### Text provided
◆ ◆ ◆
Notably, non-Hispanic blacks are less likely to have visceral adiposity as assessed by computed tomography31,45 and elevated WC,25 potentially producing a lower propensity toward hepatic fat accumulation.18,46 Non-Hispanic blacks also have a low prevalence of MetS diagnosis, predominantly related to having lower triglyceride levels than other racial/ethnic groups,47 making MetS a poorer marker of IR in non-Hispanic blacks.26,32,35,48 Our present findings build on these assertions by revealing that even in the presence of elevated WC and HOMA-IR, non-Hispanic black adolescents have a lower OR than non-Hispanic whites for suspected NAFLD.

In considering these associations, it is notable that the cause-effect relationship between NAFLD and MetS likely involves some degree of overlap. Clearly the presence of NAFLD is associated with elevated levels of inflammation19,20 and IR17,49,50 and, when present, is likely to contribute to the findings associated with MetS.17 In this sense, previous studies would suggest that NAFLD may be a cause of worsening MetS. Conversely, the underlying processes of obesity, inflammation, and adipokines that drive abnormalities associated with MetS are also associated with NAFLD in basic science models51,52 and may contribute to liver fat accumulation through related pathways.15 In this sense, individuals with a high degree of IR from these processes would be expected to have a higher risk of NAFLD, highlighting how NAFLD may be an effect of processes behind MetS.

Nevertheless, both of these cause-effect situations appear diminished among non-Hispanic black adolescents compared with other groups in that the lower prevalence of NAFLD was not associated with lower levels of inflammation or IR, and a similar or higher degree of IR in non-Hispanic blacks compared with other groups did not correlate with higher rates of NAFLD. Although the cross-sectional nature of these data limits the conclusions we can make regarding these relationships, these findings overall suggest a lower degree of association among MetS, IR, and NAFLD in non-Hispanic black adolescents compared with non-Hispanic whites and Hispanics, as illustrated by Table 3 and Fig 1A.
◆ ◆ ◆
[Saved entries]

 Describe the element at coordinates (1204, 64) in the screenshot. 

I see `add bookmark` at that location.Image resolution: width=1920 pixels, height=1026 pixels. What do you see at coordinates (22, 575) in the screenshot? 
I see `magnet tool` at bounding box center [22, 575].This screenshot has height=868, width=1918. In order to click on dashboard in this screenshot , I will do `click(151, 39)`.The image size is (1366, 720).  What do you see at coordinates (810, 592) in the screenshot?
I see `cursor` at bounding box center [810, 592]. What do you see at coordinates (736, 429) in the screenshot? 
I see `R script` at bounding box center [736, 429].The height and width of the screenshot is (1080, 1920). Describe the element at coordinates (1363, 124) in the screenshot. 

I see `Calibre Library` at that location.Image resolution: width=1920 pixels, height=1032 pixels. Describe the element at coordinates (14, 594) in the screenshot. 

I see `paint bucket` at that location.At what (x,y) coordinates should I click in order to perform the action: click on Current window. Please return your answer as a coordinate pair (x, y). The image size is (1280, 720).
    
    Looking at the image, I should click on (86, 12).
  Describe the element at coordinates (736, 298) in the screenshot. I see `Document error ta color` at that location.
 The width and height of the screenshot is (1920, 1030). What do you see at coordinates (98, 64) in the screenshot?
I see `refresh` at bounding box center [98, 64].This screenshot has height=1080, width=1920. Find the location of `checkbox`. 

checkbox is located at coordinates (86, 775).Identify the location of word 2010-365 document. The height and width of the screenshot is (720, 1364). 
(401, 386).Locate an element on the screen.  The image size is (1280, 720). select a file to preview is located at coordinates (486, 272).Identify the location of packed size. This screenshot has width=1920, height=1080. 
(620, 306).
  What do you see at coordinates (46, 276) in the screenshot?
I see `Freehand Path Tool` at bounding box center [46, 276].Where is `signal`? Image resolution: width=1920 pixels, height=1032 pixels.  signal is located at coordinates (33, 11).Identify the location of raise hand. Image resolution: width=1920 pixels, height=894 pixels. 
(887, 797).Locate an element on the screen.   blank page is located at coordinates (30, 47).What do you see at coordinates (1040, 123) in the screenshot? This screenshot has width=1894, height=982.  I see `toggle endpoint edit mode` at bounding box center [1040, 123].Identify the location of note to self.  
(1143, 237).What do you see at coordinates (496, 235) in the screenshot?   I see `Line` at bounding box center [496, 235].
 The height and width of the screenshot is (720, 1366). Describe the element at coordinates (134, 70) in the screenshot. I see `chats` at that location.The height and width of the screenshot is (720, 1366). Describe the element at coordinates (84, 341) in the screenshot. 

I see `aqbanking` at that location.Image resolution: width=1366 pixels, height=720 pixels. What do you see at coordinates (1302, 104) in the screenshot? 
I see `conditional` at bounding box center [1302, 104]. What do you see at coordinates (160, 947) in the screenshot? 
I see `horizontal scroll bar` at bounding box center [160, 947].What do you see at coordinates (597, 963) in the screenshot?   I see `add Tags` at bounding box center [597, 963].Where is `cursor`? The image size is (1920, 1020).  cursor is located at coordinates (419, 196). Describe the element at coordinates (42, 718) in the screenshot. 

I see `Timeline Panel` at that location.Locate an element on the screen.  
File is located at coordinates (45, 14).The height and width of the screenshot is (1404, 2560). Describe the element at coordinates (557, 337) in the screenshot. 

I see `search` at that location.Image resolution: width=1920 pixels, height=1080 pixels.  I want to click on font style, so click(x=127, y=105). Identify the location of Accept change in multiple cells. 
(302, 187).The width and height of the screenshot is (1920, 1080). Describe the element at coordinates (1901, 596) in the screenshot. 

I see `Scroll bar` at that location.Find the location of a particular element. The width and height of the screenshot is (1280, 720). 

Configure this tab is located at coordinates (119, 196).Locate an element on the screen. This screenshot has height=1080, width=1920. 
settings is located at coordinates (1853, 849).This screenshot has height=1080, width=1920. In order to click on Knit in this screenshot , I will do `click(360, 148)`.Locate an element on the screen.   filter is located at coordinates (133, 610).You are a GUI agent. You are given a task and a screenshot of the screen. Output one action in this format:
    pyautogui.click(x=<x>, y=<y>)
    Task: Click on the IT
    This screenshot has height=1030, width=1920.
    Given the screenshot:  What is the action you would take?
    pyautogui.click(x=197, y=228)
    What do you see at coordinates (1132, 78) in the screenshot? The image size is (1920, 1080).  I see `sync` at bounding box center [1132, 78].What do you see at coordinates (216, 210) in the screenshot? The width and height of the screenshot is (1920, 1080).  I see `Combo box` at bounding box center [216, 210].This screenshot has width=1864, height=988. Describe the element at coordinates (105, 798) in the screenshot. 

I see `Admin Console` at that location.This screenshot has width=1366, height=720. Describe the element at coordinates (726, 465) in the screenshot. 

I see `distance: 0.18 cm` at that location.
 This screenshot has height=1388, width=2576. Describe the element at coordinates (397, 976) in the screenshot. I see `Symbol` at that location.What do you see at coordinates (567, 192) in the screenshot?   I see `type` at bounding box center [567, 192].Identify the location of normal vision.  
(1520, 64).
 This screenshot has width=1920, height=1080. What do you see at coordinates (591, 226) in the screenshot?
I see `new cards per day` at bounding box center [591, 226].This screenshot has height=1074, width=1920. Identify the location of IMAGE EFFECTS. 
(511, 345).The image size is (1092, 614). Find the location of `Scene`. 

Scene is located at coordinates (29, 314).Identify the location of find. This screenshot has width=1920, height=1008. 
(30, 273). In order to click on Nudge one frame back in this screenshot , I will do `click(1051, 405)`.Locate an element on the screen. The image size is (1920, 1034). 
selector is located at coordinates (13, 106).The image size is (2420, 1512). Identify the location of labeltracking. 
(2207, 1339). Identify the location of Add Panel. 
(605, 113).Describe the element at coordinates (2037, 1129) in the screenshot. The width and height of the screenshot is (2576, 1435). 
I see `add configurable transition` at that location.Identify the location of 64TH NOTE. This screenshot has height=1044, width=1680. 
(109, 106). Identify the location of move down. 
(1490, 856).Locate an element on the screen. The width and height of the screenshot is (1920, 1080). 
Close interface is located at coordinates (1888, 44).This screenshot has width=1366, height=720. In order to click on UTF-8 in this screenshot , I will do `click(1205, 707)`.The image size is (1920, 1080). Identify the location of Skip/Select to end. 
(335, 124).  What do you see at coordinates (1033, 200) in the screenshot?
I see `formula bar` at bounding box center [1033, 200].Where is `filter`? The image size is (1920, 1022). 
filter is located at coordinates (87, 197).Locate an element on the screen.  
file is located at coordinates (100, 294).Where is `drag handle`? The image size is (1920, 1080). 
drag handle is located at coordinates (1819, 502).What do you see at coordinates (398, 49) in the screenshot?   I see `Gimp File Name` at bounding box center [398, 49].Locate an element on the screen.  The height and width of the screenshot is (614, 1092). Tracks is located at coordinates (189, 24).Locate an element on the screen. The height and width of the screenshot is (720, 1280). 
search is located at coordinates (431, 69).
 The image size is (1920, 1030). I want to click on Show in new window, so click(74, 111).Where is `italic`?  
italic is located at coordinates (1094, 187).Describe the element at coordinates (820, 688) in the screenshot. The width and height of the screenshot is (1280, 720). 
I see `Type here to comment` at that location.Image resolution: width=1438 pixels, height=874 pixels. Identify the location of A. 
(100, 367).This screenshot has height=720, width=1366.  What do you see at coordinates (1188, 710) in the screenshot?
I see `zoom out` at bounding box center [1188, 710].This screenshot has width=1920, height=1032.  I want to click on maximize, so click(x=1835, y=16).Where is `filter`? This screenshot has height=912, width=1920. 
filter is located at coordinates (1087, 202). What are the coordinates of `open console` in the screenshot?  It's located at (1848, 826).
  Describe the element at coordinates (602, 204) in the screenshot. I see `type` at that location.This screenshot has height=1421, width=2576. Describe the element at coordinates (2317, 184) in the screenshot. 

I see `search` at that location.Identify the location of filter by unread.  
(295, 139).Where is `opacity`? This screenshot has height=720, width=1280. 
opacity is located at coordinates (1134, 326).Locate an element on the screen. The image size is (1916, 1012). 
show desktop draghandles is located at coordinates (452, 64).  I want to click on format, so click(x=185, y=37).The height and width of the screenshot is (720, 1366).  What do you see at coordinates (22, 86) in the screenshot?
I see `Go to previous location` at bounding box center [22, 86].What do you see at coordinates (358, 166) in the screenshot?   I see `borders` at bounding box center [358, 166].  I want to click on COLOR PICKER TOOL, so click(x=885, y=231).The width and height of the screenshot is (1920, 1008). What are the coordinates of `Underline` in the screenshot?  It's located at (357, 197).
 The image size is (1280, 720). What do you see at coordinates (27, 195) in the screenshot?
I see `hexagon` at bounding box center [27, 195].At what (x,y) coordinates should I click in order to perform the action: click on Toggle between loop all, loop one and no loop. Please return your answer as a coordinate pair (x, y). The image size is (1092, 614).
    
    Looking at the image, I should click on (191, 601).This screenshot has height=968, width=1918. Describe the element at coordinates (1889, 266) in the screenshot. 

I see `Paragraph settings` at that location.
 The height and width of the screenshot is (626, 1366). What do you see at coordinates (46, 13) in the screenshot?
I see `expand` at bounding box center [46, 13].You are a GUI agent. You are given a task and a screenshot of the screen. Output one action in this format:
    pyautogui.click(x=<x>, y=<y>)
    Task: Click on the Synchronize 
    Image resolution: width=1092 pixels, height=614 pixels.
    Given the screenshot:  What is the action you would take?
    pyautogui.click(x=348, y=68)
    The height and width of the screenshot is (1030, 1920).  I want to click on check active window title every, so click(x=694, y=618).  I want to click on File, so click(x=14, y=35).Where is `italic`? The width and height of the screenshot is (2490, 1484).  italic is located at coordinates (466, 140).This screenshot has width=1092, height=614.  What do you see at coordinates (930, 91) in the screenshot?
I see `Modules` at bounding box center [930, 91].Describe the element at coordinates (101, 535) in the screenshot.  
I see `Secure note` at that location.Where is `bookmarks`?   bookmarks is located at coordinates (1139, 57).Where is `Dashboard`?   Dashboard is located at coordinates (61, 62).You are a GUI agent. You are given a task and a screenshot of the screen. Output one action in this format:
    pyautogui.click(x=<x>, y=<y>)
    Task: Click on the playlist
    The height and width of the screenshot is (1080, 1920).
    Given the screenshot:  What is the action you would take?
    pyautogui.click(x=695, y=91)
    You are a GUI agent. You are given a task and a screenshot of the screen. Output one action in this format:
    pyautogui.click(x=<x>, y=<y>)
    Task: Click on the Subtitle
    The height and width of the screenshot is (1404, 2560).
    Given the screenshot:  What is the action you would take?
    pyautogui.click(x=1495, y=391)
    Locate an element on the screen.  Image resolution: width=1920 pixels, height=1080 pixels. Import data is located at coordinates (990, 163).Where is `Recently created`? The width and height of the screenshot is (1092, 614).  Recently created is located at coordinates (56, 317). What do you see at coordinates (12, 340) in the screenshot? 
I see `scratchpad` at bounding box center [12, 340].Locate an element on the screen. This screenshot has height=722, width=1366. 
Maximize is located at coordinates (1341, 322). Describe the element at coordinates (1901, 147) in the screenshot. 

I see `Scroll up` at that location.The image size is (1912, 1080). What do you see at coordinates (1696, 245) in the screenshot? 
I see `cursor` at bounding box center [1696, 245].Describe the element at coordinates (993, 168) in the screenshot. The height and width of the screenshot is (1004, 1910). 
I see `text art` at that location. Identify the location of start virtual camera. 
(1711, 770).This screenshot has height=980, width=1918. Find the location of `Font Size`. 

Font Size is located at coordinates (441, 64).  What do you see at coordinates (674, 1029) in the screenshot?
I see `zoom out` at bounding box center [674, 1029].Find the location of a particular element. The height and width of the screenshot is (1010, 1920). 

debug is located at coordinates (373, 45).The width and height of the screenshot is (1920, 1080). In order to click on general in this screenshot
◆ ◆ ◆
### To do
[A] According to the NAFLD passage, why is MetS a poorer marker of insulin resistance in non-Hispanic blacks?
[B] In the NAFLD passage, what method was used to assess visceral adiposity?
[C] Quote the NAFLD passage from "Nevertheless, both of" to "and Fig 1A.".

### Set of answers
[A] Non-Hispanic blacks have a low prevalence of MetS diagnosis. This is mainly because their triglyceride levels are lower than those of other racial/ethnic groups.

[B] Computed tomography.

[C]
Nevertheless, both of these cause-effect situations appear diminished among non-Hispanic black adolescents compared with other groups in that the lower prevalence of NAFLD was not associated with lower levels of inflammation or IR, and a similar or higher degree of IR in non-Hispanic blacks compared with other groups did not correlate with higher rates of NAFLD. Although the cross-sectional nature of these data limits the conclusions we can make regarding these relationships, these findings overall suggest a lower degree of association among MetS, IR, and NAFLD in non-Hispanic black adolescents compared with non-Hispanic whites and Hispanics, as illustrated by Table 3 and Fig 1A.